Problem requirements:
Report each line from the data below that holds the word "computer".

Stored data:
--*--
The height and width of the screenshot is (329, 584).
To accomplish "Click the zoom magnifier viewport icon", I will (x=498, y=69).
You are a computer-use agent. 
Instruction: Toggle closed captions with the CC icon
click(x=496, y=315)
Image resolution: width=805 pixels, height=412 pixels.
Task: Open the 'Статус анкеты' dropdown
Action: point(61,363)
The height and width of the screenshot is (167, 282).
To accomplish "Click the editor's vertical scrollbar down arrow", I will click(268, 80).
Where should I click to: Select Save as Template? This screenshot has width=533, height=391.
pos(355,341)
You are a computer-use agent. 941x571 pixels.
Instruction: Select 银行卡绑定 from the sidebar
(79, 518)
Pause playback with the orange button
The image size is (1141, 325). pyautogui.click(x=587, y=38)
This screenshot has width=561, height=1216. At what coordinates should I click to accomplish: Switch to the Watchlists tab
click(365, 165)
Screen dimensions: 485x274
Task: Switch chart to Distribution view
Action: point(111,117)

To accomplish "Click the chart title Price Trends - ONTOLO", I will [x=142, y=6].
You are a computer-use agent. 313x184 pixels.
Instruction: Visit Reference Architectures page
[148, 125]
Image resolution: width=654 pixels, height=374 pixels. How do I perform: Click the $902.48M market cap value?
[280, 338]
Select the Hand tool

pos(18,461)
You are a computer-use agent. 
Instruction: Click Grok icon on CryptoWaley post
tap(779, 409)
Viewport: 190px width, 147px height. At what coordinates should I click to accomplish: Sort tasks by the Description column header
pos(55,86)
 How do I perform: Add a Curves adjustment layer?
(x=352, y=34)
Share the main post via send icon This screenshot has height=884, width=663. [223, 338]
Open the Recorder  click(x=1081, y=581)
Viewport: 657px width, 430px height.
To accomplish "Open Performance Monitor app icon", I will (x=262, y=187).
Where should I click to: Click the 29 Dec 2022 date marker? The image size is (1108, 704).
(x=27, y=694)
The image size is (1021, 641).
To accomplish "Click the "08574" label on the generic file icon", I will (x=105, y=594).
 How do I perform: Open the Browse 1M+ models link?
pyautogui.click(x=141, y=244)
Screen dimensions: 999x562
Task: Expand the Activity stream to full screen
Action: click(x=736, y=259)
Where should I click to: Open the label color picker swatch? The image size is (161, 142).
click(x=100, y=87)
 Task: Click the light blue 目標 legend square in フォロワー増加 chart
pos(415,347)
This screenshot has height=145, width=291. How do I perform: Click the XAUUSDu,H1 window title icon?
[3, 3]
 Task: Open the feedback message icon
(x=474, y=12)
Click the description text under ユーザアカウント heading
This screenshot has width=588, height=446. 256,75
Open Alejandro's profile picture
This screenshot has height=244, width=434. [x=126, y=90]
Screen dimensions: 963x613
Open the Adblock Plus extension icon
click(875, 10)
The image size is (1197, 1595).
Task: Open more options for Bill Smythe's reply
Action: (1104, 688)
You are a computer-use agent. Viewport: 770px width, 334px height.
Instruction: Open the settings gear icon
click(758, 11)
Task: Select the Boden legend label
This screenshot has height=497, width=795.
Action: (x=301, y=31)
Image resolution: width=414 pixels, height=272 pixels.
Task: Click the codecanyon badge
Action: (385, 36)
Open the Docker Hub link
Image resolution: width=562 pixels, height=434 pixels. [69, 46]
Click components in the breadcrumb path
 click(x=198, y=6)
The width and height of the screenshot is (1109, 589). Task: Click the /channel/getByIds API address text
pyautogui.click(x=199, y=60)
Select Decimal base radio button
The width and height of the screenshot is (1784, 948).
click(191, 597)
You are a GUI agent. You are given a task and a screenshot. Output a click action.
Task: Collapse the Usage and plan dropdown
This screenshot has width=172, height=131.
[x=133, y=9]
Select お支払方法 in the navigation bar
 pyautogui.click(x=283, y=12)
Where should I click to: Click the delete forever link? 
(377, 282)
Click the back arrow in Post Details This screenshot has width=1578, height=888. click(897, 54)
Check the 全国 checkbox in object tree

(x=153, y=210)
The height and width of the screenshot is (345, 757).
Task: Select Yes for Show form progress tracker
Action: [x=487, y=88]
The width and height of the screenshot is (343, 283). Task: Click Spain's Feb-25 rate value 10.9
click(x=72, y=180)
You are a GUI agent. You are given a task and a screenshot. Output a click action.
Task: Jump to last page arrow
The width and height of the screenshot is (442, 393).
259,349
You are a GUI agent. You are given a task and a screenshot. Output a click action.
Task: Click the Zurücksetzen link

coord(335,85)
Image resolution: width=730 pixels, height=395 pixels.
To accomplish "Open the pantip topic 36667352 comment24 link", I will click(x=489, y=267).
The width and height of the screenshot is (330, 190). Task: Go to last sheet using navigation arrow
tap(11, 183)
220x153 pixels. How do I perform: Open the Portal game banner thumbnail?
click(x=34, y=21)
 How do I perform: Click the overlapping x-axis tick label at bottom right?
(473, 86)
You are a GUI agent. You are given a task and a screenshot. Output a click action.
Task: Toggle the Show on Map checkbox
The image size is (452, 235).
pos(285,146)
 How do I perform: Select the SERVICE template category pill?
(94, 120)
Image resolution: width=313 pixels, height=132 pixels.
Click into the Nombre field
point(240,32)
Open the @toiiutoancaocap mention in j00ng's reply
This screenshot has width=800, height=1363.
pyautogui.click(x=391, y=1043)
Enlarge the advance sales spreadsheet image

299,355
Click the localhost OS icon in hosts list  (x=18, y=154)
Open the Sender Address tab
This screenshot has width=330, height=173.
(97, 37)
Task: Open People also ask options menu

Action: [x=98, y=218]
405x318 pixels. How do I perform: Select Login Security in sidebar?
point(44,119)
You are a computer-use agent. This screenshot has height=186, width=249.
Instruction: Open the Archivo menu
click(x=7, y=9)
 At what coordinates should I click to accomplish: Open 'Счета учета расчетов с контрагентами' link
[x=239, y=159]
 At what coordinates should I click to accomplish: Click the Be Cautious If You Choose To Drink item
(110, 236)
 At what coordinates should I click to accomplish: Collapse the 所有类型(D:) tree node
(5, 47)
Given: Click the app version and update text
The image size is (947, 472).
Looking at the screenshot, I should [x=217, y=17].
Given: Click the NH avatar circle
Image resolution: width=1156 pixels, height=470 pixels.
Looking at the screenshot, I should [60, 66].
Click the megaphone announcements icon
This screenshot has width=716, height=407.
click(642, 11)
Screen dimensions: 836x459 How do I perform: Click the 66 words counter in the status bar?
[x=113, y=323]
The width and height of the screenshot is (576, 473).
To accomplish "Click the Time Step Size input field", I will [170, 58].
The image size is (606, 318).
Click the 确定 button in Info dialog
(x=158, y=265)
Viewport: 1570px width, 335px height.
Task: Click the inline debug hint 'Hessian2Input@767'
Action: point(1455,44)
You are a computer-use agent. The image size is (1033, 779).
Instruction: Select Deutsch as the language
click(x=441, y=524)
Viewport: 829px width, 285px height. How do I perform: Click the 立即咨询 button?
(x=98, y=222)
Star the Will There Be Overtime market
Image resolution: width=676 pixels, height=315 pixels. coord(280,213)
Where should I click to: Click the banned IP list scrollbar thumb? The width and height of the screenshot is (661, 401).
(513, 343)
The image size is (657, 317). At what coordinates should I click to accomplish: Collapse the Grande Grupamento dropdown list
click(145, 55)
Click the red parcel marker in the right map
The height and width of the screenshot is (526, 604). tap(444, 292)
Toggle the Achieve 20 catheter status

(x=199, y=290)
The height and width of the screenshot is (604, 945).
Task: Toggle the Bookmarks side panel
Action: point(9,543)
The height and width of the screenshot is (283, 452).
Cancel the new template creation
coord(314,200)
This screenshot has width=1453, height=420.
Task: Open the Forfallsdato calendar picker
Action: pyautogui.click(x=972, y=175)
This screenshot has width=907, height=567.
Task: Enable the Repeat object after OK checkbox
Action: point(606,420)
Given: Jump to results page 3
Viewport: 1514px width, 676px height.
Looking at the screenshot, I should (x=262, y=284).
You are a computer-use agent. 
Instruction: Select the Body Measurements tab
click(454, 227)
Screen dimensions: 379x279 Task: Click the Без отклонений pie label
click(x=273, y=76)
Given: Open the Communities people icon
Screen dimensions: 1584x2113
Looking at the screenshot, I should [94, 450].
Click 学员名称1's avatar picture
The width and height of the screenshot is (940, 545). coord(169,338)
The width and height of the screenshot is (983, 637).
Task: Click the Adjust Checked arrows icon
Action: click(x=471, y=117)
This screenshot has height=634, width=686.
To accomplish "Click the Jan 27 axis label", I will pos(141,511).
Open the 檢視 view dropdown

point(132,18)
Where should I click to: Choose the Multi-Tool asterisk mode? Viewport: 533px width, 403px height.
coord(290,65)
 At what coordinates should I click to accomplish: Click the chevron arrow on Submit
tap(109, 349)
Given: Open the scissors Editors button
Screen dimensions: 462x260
--*--
The answer:
You are a computer-use agent. 
You are a computer-use agent. 941x571 pixels.
You are a computer-use agent. 313x184 pixels.
You are a computer-use agent. 
You are a computer-use agent. Viewport: 770px width, 334px height.
You are a computer-use agent. This screenshot has height=186, width=249.
You are a computer-use agent. The image size is (1033, 779).
You are a computer-use agent. 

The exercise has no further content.